Kepulan debu semen berwarna putih tampak menyelimuti badan jalan utama yang menghubungkan Desa Bojongsalam di Rancaekek dan Desa Tanjunglaya di Cikancung. Dampak paparan material halus ini tidak hanya membalut pepohonan di sekitar hingga memutih, tetapi juga mengganggu jarak pandang para pengguna jalan yang melintas.
Guna meredam debu yang terus-menerus masuk ke dalam bangunan, para pemilik toko dan warga sekitar terpaksa menyiramkan air ke permukaan jalan secara berkala setiap satu hingga dua jam sekali. Langkah mandiri ini diambil karena kepulan debu terus bermunculan seiring tingginya intensitas laluan truk pencampur semen (mixer truck).
Fatimah (69), seorang pemilik toko di area perbatasan tersebut, menuturkan bahwa gangguan ini telah berlangsung selama sebulan terakhir. Polusi udara ini tidak hanya memukul pendapatan usahanya, tetapi juga mulai mengancam kesehatan masyarakat.
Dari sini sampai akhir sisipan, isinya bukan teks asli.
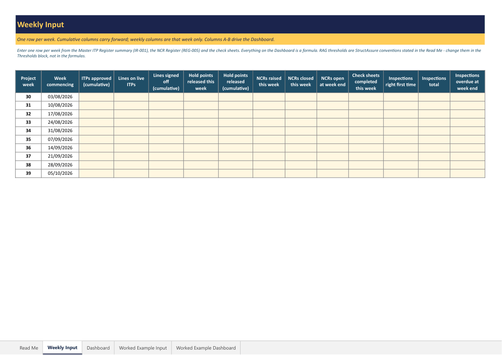Select the date cell 24/08/2026
Image resolution: width=502 pixels, height=355 pixels.
pos(60,123)
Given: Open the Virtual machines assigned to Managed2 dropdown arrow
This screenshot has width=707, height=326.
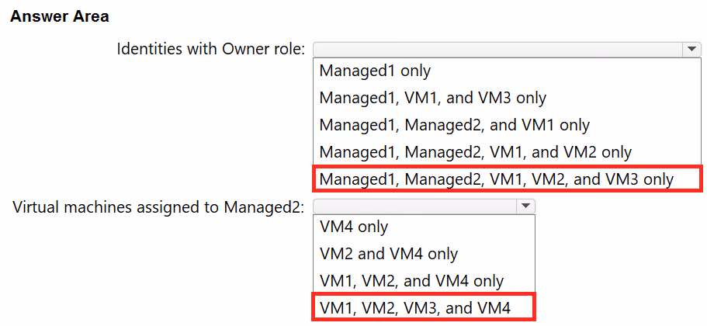Looking at the screenshot, I should (525, 206).
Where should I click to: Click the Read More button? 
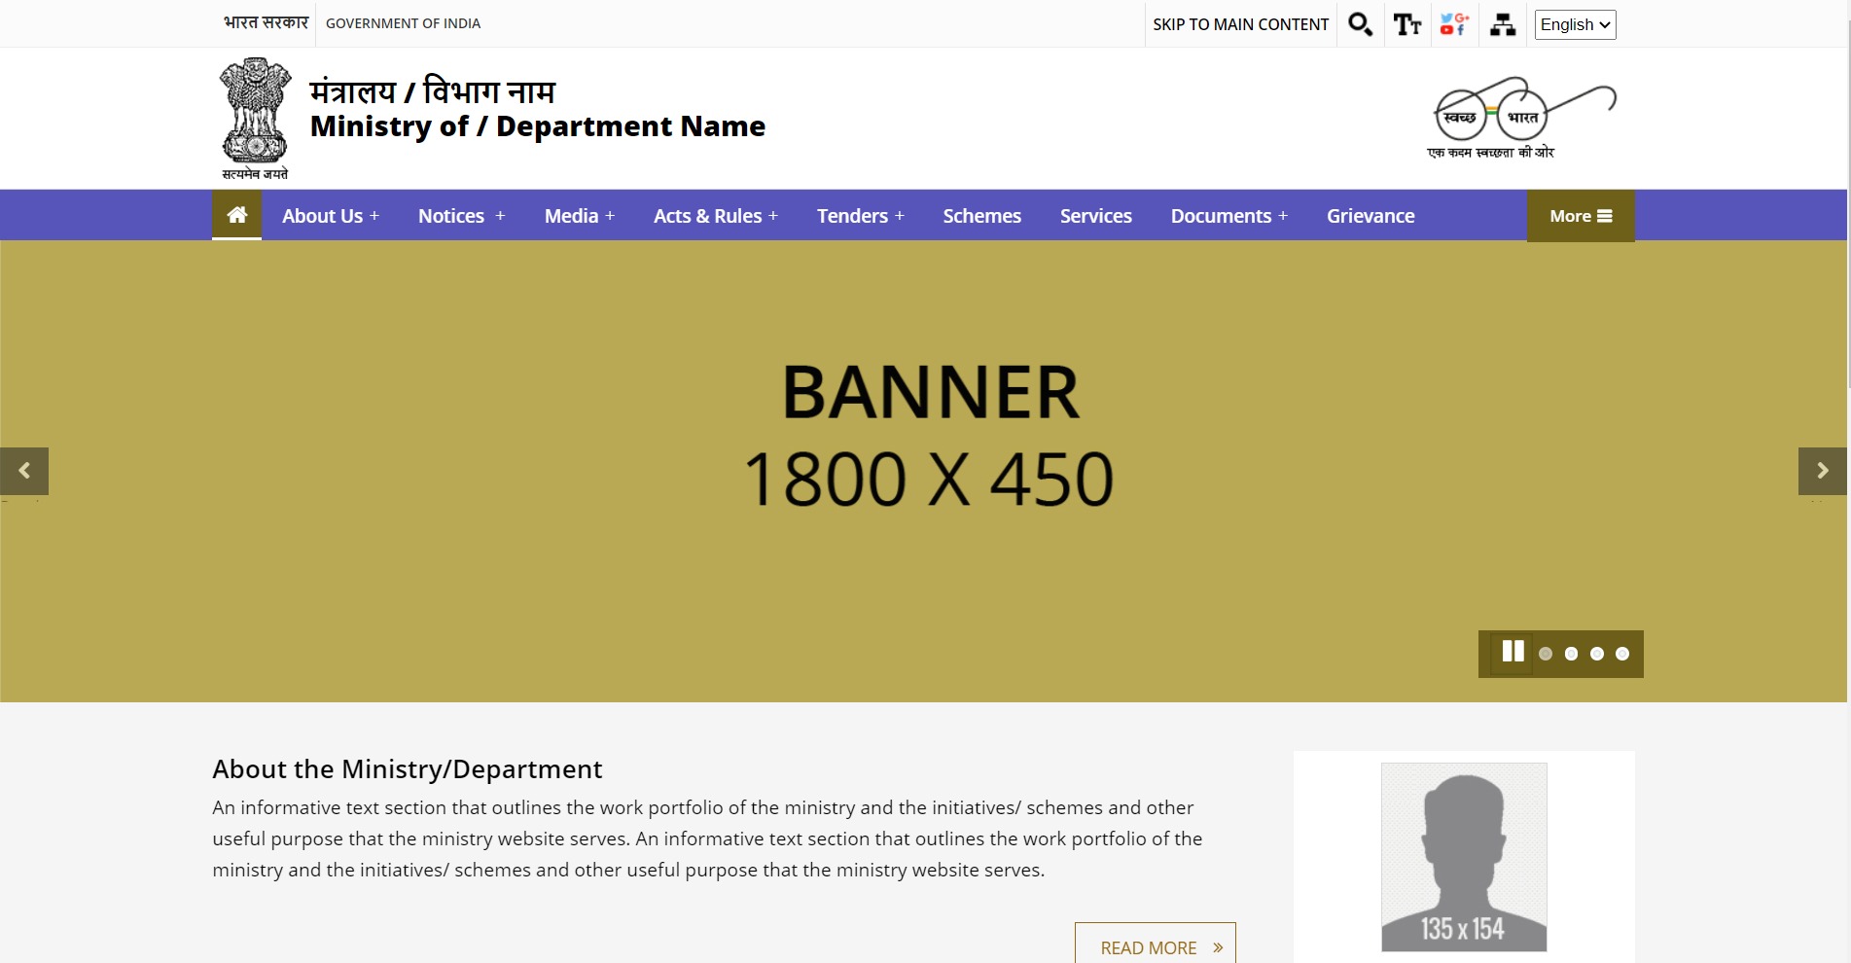click(1155, 946)
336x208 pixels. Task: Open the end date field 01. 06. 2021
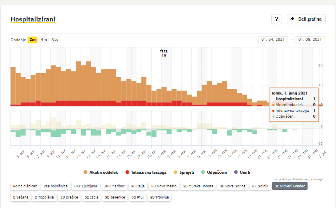tap(310, 40)
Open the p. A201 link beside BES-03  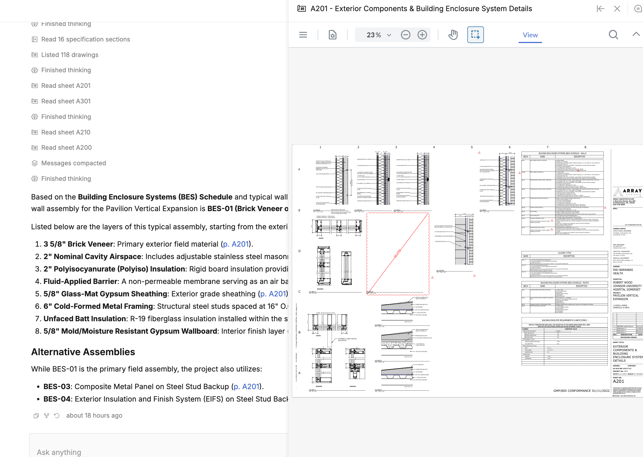tap(247, 386)
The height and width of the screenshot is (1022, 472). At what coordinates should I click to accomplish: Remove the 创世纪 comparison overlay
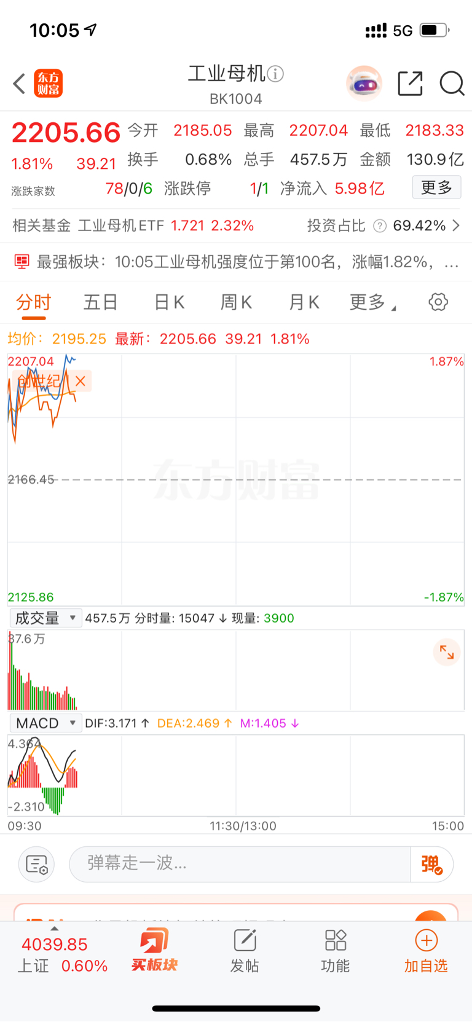[80, 381]
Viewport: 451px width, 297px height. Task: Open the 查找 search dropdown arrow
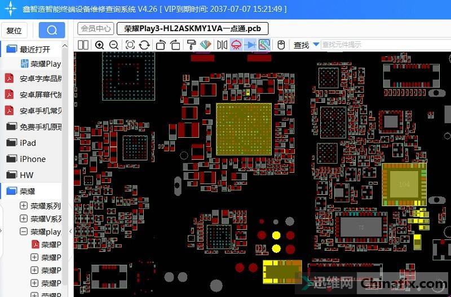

Kondisi tersebut memicu aksi unjuk rasa warga pada Senin (20/7/2026) untuk menuntut penutupan operasional pabrik.
Keluhan serupa disampaikan oleh Sugeng Priyono (35), seorang pedagang bakso di kawasan setempat. Ia mengaku kewalahan menjaga kebersihan warung dan makanan dari serbuan debu harian yang mengganggu kenyamanan para pembeli.
Menanggapi eskalasi keluhan dan aksi protes masyarakat, Pemerintah Kabupaten Bandung menyatakan bakal mengambil tindakan cepat guna mengevaluasi serta menyelesaikan permasalahan polusi udara yang ditimbulkan oleh pabrik konstruksi tersebut.